**WHAT IS NEEDED**
Retype all of the lines below, keeping every character the same.

**AVAILABLE RECORDS**
──────────────────────────────

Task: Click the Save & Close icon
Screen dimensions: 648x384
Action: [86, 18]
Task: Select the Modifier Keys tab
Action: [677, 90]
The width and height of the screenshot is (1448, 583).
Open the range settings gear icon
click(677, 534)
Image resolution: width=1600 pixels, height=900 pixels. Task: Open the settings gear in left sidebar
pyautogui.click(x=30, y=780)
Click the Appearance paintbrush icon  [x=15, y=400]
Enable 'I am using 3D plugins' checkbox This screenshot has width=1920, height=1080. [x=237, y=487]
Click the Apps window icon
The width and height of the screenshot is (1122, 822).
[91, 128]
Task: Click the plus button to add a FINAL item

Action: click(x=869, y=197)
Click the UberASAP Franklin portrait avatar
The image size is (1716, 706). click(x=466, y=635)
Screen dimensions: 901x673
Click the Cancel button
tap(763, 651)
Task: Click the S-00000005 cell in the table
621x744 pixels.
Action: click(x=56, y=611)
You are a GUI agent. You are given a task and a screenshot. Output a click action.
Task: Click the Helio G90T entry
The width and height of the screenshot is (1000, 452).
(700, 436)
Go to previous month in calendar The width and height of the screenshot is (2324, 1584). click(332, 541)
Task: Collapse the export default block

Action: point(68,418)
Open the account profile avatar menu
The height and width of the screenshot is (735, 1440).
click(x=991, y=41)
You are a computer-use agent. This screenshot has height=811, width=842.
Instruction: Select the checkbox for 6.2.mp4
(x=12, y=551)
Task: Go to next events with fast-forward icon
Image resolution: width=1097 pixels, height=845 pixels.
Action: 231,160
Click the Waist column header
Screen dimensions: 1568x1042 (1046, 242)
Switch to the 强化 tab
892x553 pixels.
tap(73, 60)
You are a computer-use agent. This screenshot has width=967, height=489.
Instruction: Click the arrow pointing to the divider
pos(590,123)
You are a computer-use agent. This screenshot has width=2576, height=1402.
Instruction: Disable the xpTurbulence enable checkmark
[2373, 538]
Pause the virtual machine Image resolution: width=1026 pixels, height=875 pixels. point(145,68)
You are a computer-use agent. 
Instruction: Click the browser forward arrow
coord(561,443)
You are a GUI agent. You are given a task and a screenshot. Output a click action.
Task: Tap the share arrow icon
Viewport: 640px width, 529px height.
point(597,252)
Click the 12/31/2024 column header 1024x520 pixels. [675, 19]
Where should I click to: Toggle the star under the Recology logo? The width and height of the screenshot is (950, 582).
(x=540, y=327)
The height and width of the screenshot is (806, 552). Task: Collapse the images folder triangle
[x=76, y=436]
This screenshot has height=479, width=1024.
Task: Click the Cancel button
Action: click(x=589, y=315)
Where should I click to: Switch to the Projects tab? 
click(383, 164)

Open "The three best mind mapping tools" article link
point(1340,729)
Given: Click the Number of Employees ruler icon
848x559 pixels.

──────────────────────────────

**WRITTEN SOLUTION**
Task: Click the Save & Close icon
Screen dimensions: 648x384
Action: [86, 18]
Task: Select the Modifier Keys tab
Action: [677, 90]
The width and height of the screenshot is (1448, 583).
Open the range settings gear icon
click(677, 534)
Image resolution: width=1600 pixels, height=900 pixels. Task: Open the settings gear in left sidebar
pyautogui.click(x=30, y=780)
Click the Appearance paintbrush icon  [x=15, y=400]
Enable 'I am using 3D plugins' checkbox This screenshot has width=1920, height=1080. [x=237, y=487]
Click the Apps window icon
The width and height of the screenshot is (1122, 822).
[91, 128]
Task: Click the plus button to add a FINAL item

Action: click(x=869, y=197)
Click the UberASAP Franklin portrait avatar
The image size is (1716, 706). click(x=466, y=635)
Screen dimensions: 901x673
Click the Cancel button
tap(763, 651)
Task: Click the S-00000005 cell in the table
621x744 pixels.
Action: click(x=56, y=611)
You are a GUI agent. You are given a task and a screenshot. Output a click action.
Task: Click the Helio G90T entry
The width and height of the screenshot is (1000, 452).
(700, 436)
Go to previous month in calendar The width and height of the screenshot is (2324, 1584). click(332, 541)
Task: Collapse the export default block

Action: point(68,418)
Open the account profile avatar menu
The height and width of the screenshot is (735, 1440).
click(x=991, y=41)
You are a computer-use agent. This screenshot has height=811, width=842.
Instruction: Select the checkbox for 6.2.mp4
(x=12, y=551)
Task: Go to next events with fast-forward icon
Image resolution: width=1097 pixels, height=845 pixels.
Action: 231,160
Click the Waist column header
Screen dimensions: 1568x1042 (1046, 242)
Switch to the 强化 tab
892x553 pixels.
tap(73, 60)
You are a computer-use agent. This screenshot has width=967, height=489.
Instruction: Click the arrow pointing to the divider
pos(590,123)
You are a computer-use agent. This screenshot has width=2576, height=1402.
Instruction: Disable the xpTurbulence enable checkmark
[2373, 538]
Pause the virtual machine Image resolution: width=1026 pixels, height=875 pixels. point(145,68)
You are a computer-use agent. 
Instruction: Click the browser forward arrow
coord(561,443)
You are a GUI agent. You are given a task and a screenshot. Output a click action.
Task: Tap the share arrow icon
Viewport: 640px width, 529px height.
point(597,252)
Click the 12/31/2024 column header 1024x520 pixels. [675, 19]
Where should I click to: Toggle the star under the Recology logo? The width and height of the screenshot is (950, 582).
(x=540, y=327)
The height and width of the screenshot is (806, 552). Task: Collapse the images folder triangle
[x=76, y=436]
This screenshot has height=479, width=1024.
Task: Click the Cancel button
Action: click(x=589, y=315)
Where should I click to: Switch to the Projects tab? 
click(383, 164)

Open "The three best mind mapping tools" article link
point(1340,729)
Given: Click the Number of Employees ruler icon
848x559 pixels.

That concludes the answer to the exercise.